## WHAT THE TASK REQUIRES
Your job is to report every line of the entries that has "left".

======== EXTRACTED DATA ========

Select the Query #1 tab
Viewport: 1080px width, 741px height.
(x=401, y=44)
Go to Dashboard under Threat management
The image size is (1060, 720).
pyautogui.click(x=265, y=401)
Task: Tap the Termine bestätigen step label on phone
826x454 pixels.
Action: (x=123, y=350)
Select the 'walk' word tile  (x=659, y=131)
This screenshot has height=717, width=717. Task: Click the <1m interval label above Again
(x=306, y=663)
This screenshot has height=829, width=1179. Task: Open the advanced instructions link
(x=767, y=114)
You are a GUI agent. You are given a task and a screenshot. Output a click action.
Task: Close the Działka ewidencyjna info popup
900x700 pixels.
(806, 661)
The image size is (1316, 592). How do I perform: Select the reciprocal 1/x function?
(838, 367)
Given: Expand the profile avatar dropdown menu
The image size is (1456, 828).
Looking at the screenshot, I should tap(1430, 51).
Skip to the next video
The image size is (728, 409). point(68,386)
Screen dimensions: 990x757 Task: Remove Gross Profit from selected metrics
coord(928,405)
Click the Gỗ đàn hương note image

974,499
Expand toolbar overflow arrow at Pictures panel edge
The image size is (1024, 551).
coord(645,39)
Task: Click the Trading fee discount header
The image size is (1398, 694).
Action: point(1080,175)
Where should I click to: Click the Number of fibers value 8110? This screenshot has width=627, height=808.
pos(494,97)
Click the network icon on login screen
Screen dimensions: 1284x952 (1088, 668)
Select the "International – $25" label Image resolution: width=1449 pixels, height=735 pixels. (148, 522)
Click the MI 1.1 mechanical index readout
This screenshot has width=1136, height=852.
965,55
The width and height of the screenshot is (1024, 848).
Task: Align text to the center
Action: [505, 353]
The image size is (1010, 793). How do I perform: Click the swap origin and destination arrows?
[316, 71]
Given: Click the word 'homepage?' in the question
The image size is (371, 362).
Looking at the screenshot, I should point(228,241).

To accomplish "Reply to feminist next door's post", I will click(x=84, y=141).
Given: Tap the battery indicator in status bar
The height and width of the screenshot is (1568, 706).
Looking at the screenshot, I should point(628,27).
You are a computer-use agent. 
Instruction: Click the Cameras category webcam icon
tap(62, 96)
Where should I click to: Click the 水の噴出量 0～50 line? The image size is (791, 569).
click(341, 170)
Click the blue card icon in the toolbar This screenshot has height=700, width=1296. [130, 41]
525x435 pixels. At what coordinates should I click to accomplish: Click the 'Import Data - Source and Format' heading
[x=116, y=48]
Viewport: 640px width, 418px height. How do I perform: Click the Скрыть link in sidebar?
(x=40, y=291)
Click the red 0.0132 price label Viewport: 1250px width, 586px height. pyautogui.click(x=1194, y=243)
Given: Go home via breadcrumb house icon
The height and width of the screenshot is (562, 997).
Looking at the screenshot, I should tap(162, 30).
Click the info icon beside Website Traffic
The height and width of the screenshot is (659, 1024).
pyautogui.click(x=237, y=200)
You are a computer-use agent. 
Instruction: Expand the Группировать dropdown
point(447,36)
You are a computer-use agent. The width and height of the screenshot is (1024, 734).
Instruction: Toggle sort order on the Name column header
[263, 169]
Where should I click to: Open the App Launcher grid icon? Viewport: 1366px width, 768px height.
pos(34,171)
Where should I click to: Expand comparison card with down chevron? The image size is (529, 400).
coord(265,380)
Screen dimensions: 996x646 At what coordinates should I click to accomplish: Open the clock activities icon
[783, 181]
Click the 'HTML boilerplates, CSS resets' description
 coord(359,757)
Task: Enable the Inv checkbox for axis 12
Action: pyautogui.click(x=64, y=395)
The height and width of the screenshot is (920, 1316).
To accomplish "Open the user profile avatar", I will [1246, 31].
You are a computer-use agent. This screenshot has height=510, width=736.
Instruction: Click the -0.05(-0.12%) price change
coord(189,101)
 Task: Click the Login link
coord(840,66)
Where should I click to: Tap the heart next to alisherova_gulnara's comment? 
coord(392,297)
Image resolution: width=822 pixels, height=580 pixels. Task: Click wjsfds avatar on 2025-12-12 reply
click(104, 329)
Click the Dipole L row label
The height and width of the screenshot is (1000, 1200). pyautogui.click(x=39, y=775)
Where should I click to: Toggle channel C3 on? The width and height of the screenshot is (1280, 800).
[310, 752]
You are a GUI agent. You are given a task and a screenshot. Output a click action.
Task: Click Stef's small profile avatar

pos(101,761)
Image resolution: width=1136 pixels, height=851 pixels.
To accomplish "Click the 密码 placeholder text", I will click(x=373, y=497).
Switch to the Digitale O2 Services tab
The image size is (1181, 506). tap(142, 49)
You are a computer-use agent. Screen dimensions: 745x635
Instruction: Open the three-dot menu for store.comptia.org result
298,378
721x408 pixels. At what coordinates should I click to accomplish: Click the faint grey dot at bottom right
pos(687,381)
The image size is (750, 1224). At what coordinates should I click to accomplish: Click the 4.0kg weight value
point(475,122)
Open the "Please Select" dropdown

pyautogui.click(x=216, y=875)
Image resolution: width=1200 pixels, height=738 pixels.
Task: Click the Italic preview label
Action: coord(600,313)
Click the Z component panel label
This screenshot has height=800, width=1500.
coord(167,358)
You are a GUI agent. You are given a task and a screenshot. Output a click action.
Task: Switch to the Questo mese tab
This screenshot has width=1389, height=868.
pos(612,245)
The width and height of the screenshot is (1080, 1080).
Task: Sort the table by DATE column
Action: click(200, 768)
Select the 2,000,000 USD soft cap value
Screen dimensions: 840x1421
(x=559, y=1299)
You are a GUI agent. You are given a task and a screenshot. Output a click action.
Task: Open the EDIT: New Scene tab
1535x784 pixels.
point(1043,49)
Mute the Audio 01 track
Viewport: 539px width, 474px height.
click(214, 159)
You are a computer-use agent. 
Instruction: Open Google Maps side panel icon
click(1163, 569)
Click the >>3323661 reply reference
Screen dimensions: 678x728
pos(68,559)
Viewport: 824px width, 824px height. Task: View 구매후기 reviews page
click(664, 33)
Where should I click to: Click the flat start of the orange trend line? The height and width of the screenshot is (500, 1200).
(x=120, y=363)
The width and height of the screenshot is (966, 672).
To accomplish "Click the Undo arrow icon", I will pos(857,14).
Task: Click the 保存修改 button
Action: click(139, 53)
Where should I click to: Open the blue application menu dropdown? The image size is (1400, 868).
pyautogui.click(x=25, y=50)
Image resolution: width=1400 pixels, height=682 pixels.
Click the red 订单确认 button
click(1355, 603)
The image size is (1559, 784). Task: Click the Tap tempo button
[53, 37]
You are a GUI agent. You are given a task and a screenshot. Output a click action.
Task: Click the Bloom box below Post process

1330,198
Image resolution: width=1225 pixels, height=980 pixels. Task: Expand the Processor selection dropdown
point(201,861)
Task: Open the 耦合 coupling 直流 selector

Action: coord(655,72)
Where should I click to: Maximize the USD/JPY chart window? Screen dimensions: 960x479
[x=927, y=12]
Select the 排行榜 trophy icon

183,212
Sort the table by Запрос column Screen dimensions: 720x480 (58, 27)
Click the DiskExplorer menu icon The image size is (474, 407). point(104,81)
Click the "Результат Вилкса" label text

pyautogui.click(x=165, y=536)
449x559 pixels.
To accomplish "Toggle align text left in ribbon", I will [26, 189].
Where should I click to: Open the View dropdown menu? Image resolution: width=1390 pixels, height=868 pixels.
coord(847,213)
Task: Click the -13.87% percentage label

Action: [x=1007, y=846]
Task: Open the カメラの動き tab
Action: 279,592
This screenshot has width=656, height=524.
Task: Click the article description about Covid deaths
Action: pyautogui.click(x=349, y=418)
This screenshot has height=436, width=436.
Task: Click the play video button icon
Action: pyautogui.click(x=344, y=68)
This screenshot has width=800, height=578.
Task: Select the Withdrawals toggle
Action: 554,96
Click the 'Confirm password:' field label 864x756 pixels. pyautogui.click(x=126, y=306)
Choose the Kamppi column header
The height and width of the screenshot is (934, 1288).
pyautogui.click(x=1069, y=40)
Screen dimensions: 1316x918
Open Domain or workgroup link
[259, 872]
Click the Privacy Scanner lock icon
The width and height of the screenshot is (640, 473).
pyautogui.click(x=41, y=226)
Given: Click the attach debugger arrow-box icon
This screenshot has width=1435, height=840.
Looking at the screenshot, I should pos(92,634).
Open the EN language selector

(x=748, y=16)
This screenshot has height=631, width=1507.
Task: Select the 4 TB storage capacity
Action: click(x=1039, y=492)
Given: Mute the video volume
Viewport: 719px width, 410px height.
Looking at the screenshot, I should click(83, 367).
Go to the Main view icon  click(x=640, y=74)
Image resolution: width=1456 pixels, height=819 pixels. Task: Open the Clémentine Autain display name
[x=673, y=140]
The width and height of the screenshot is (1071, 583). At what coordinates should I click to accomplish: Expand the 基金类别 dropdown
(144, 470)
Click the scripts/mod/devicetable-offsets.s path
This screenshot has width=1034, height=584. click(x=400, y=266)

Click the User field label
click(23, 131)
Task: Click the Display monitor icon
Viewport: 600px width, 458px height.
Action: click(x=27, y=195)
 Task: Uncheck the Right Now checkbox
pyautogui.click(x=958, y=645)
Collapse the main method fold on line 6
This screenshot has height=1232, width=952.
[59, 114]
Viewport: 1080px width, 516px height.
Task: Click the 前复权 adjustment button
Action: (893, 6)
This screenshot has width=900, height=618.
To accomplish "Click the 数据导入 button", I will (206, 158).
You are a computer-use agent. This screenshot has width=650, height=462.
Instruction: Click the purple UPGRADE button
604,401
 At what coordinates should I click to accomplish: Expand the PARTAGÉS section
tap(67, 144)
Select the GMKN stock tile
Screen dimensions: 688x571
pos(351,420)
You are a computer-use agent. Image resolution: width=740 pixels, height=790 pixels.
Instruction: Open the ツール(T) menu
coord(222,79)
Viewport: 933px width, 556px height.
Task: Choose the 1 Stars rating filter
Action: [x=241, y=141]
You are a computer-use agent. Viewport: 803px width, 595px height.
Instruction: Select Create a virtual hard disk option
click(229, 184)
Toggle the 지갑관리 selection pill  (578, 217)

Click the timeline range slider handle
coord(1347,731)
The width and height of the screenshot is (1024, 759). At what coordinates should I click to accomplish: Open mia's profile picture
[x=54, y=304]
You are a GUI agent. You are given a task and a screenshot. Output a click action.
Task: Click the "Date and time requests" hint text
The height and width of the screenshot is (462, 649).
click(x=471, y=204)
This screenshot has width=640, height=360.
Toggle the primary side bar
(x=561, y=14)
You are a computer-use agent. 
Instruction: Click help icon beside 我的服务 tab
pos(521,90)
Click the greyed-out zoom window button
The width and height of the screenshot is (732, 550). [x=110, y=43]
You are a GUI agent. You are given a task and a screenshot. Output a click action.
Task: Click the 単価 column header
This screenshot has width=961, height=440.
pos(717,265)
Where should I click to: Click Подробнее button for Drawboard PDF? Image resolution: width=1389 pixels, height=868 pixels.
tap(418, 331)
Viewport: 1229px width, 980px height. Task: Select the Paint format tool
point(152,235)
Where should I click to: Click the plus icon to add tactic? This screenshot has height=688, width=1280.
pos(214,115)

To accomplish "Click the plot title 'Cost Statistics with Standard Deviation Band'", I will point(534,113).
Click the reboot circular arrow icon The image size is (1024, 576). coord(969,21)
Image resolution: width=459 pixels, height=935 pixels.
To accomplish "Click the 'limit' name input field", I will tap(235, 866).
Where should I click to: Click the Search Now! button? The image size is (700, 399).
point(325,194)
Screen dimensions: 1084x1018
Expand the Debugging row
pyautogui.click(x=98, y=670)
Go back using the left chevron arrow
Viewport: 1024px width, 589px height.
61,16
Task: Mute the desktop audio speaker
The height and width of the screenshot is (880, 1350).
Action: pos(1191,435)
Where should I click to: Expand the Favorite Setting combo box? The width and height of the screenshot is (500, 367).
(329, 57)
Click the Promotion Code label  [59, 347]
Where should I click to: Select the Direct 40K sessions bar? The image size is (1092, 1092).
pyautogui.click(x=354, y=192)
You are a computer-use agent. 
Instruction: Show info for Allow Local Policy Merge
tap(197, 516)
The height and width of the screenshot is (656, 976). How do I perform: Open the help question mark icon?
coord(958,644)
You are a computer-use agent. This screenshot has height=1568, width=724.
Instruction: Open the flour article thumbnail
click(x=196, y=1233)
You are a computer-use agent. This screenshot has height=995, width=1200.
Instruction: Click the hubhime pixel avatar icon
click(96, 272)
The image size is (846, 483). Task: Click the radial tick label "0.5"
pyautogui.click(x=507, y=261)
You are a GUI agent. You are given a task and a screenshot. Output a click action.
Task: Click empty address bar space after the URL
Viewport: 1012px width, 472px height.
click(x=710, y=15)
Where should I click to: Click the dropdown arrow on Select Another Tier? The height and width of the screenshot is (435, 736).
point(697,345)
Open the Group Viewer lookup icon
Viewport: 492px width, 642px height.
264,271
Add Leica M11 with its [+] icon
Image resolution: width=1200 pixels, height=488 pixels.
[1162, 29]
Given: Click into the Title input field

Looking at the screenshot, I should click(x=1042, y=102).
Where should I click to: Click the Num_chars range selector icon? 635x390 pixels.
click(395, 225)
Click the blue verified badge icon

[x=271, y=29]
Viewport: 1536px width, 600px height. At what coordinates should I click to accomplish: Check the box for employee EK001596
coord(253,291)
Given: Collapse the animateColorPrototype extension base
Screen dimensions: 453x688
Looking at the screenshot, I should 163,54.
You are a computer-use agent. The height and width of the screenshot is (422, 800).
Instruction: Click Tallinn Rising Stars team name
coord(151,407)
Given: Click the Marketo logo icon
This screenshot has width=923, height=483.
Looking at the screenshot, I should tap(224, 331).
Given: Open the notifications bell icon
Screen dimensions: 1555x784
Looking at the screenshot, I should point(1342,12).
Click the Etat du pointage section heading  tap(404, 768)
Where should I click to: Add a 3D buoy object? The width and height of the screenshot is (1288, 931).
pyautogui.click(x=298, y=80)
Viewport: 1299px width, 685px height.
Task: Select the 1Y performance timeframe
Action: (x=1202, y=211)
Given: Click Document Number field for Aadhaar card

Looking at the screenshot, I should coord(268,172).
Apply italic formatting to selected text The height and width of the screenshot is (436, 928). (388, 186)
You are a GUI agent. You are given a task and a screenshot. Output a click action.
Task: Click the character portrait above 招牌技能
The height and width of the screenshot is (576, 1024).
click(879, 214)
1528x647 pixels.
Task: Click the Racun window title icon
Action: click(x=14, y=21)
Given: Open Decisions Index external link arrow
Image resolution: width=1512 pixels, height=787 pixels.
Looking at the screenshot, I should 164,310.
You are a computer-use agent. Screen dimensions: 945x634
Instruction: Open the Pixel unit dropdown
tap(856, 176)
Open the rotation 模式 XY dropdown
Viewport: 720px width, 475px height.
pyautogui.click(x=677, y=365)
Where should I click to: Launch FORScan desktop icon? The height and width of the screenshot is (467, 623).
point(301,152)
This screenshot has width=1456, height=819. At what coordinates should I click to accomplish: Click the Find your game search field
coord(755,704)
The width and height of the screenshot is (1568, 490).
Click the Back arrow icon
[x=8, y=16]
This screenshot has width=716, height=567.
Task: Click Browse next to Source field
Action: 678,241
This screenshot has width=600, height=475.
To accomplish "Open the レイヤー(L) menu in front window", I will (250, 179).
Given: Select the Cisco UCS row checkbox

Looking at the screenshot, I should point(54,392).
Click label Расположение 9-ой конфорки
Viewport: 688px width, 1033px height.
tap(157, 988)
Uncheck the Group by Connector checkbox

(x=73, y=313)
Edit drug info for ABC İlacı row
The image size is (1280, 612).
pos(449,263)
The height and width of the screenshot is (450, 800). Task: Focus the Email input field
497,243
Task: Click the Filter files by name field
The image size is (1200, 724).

========

## ANSWER TO THIS EXERCISE
To accomplish "Toggle align text left in ribbon", I will [26, 189].
Go back using the left chevron arrow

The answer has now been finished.